Em Pecado Capital, Milton pediu à autora Janete Clair um personagem negro que fugisse do estereótipo, do clichê, do lugar comum de negros em novelas (escravos, bandidos, empregados). Assim, viveu o renomado psicanalista Percival Garcia. A autora aproveitou para abordar o racismo em sua trama.
E Baila Comigo (1981), formou par com a atriz branca Beatriz Lyra, como o simpático Otto (detalhe para o nome alemão). O casal da novela chamou a atenção para a questão do preconceito racial. Após a exibição da cena de um beijo entre os dois personagens, a atriz chegou a ser hostilizada na rua.
Em 1986 e em 2006, participou com o mesmo personagem nas duas versões da novela Sinhá Moça: Pai José, velho escravo que morre açoitado no tronco no início da trama.
Como parte da proposta satírica de Que Rei Sou Eu? (1989), o ator fez uma participação como o nobre alemão Herr Whisky, que negocia com os conselheiros do reino a montagem de uma fábrica de carruagens em Avilan.
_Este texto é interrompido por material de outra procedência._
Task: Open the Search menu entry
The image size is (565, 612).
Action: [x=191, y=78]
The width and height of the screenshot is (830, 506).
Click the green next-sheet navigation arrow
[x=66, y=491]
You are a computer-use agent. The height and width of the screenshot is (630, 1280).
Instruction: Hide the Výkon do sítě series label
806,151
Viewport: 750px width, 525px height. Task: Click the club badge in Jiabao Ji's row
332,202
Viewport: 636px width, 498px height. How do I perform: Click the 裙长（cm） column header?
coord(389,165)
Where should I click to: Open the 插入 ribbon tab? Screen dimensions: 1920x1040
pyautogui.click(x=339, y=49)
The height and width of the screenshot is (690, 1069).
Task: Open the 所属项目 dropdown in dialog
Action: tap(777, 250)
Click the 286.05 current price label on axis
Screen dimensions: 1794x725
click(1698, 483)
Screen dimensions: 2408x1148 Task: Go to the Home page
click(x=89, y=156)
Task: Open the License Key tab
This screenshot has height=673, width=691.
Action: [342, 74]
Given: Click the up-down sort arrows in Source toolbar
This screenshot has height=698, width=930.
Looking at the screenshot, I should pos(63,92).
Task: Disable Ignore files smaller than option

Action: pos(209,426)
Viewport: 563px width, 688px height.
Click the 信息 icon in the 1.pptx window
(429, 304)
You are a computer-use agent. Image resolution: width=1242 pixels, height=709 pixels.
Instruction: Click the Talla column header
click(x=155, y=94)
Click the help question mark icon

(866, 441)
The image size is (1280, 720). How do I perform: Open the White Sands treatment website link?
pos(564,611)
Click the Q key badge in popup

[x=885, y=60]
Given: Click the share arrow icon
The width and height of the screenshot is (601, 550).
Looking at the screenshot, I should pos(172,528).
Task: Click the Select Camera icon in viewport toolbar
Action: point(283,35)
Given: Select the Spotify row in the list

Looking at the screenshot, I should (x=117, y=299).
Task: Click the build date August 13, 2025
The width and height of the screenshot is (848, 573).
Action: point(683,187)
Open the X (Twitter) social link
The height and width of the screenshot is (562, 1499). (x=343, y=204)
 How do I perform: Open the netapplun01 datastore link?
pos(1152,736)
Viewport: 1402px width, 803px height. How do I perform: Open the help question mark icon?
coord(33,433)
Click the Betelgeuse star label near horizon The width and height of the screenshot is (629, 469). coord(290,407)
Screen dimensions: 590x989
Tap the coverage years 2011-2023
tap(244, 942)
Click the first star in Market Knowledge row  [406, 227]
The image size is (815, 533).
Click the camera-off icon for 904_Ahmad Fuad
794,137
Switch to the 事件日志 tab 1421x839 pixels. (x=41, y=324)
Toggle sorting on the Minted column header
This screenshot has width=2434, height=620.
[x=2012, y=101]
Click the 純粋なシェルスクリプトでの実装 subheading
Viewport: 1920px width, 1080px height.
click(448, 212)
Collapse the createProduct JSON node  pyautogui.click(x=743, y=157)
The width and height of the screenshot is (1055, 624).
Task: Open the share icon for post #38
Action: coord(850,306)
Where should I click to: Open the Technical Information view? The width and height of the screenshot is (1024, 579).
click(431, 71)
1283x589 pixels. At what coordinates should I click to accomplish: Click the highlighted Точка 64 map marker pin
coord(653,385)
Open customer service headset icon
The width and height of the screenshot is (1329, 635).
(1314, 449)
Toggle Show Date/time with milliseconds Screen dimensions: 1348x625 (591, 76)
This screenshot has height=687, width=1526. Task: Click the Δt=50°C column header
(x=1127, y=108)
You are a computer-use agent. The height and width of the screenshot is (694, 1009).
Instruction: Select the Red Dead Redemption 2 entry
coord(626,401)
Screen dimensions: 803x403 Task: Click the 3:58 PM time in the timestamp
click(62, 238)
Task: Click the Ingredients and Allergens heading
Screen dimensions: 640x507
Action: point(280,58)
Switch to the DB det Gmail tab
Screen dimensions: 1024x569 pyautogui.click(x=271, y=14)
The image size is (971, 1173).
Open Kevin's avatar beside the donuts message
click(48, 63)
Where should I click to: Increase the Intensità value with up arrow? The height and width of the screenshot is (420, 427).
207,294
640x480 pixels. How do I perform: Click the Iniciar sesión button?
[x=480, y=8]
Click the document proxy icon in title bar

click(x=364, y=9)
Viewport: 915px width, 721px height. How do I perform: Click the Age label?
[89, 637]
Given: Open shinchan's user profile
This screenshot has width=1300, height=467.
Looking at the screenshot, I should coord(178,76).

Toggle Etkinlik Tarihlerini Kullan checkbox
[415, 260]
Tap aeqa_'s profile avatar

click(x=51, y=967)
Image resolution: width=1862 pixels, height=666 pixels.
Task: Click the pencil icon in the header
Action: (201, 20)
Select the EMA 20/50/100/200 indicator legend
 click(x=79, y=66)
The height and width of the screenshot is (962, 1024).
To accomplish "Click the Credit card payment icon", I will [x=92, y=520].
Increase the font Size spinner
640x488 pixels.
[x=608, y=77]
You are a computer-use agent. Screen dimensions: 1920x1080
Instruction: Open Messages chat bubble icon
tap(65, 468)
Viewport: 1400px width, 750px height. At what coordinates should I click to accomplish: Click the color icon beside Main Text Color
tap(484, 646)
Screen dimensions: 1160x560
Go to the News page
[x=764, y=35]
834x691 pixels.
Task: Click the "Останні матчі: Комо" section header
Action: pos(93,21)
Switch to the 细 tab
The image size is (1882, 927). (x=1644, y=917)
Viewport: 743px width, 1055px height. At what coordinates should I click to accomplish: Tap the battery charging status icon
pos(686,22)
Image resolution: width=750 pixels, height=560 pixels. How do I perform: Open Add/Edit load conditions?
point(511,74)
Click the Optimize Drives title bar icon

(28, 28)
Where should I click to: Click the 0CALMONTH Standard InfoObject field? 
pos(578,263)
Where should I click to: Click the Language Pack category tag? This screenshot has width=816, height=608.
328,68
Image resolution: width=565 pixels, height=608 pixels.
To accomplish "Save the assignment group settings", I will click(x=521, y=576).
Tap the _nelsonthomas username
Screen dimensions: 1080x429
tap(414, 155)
Outros papeis de destaque na TV foram Reginaldo em Partido Alto (1984), Lídio Corró na minissérie Tenda dos Milagres (1985), Apolinário Santana em Mandala (1987-1988), Zé das Couves em Araponga (1990-1991), Batista em Felicidade (1991-1992), Romildo Rosa em A Favorita (2008) e Cristóvão em Pega Pega (2017).
Os últimos trabalhos foram o especial de Natal Juntos a Magia Acontece (2019 e 2021) e a série do Globoplay Filhas de Eva (lançada em 2021).
O voo de Zelão
Como homenagem ao talento e à carreira de Milton Gonçalves, transcrevo o texto da última cena de O Bem-Amado, protagonizada pelo ator, como Zelão, que finalmente realizava o sonho de voar:
“Aqui a nossa história para. Pois tudo o que sabemos daí em diante é de ouvir contar. Não que a gente não acredite, pois se você for a Sucupira vai ver que lá ninguém duvida…
E Zelão voou! Se você duvida, é um homem sem fé”.